Un jour qu'elle se félicitait de l'efficacité de sa méthode de dressage, Bichette s'arrêta soudainement pour tendre l'oreille, visiblement inquiète. Il fallut plus de temps à Eyriella pour identifier la source de cette inquiétude : au loin, un long hululement de loup se faisait entendre, à peine un chuchotis. Le bruit venait du Nord-Est, du coeur de la forêt, aussi Eyriella ne perdit pas de temps, elle indiqua l'allure la plus rapide et orienta rapidement bichette vers le Sud-Ouest, lieu de sa destination : Mélisse et rats, le village humain le plus proche. Toutes les deux fendirent l'air à toute allure, bondissant de fourrés en fourrés, mettant le plus de distance possible entre la source des hurlements et elles.

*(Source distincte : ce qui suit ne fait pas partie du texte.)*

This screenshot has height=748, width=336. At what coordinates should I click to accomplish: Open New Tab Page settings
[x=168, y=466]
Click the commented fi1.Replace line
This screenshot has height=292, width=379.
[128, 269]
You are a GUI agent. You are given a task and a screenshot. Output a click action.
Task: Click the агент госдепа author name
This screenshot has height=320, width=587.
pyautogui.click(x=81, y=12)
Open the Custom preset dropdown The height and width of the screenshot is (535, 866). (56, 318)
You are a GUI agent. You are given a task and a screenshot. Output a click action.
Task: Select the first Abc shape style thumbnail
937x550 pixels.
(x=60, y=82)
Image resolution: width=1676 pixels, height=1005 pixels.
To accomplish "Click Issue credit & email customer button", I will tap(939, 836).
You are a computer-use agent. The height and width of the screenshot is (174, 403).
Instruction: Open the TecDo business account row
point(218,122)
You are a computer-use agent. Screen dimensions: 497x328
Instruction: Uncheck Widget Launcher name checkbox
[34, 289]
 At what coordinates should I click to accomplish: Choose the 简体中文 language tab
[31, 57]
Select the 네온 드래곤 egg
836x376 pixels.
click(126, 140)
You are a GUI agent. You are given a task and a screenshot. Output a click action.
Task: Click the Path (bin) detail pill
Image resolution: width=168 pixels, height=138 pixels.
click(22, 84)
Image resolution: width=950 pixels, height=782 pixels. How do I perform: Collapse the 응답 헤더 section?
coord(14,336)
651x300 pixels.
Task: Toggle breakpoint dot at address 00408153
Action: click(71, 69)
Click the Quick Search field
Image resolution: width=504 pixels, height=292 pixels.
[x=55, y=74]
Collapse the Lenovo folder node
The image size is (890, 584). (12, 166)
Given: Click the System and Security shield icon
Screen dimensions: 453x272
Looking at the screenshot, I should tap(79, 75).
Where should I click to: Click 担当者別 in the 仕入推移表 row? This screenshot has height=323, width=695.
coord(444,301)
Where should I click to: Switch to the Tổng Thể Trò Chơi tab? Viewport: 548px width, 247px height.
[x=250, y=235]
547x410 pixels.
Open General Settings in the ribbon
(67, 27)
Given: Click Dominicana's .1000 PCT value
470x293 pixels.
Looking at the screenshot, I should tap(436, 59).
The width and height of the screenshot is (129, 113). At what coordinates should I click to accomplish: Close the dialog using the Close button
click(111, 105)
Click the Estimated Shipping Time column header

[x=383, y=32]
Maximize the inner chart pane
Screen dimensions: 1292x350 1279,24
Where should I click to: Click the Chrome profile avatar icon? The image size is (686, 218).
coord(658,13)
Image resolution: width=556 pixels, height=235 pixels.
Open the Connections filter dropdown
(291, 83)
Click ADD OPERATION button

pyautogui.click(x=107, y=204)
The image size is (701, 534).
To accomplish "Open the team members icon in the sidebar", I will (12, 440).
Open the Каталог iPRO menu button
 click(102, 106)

Bientôt, les sous-bois se clairsemèrent et Eyriella se rendit compte qu'elles avançaient vers l'orée de la forêt. Elle devait ainsi prendre une décision : laisser Bichette ici, ou bien l'amener avec elle vers la première cité humaine ? Bichette s'était calmée, et, profitant de la halte, s'était mise à brouter paisiblement. Depuis sa rencontre avec Bichette, Eyriella et elle suivaient un petit cours d'eau qui serpentait plutôt vers le Sud-sud-ouest, et elles ne s'en étaient pas encore éloignées suffisamment pour manquer d'eau.
L'aldryde passa devant le nez de Bichette et s'adressa à elle :
" Veux tu m'accompagner chez les humains ? Suivre ma voie, cheminer avec moi pour le reste de ta vie ? Que la gaie Avoreen m'en soit témoin, je te le demande solennellement ! "
Pour toute réponse, bichette lui passa un bref coup de langue.
" Ahahahahahaa, je prends ça pour un oui ! D'accord, mais d'abord on va faire une dernière chose toi et moi ! "
Et pendant les jours suivants, Eyriella entraina Bichette à répondre à la courte mélodie qu'elle lui avait fait écouter un mois plus tôt : le signal, pour Bichette, de se diriger vers elle afin qu'elle la nourrisse et la papouille ! Cela fonctionna peu au début, puis, à force de patience et de cajoleries, Eyriella parvint à se faire entendre et attirer la biche à plusieurs lieues à la ronde. Ainsi, même si Eyriella laissait bichette à elle-même pendant un certain temps, elle pourrait parvenir à l'attirer de nouveau, en espérant qu'elle ne serait pas allée trop loin. Mais peut être que les humains pourraient prendre en charge sa monture, qui sait ?
Chargée de ses pensées naïves et montée sur Bichette, Eyriella parvint ainsi à l'orée de sa forêt natale et découvrit une plaine bientôt entrecoupées de cultures qui devaient appartenir aux environs de Mélisse et rats, si d'aventure elle ne s'était pas trompée de route.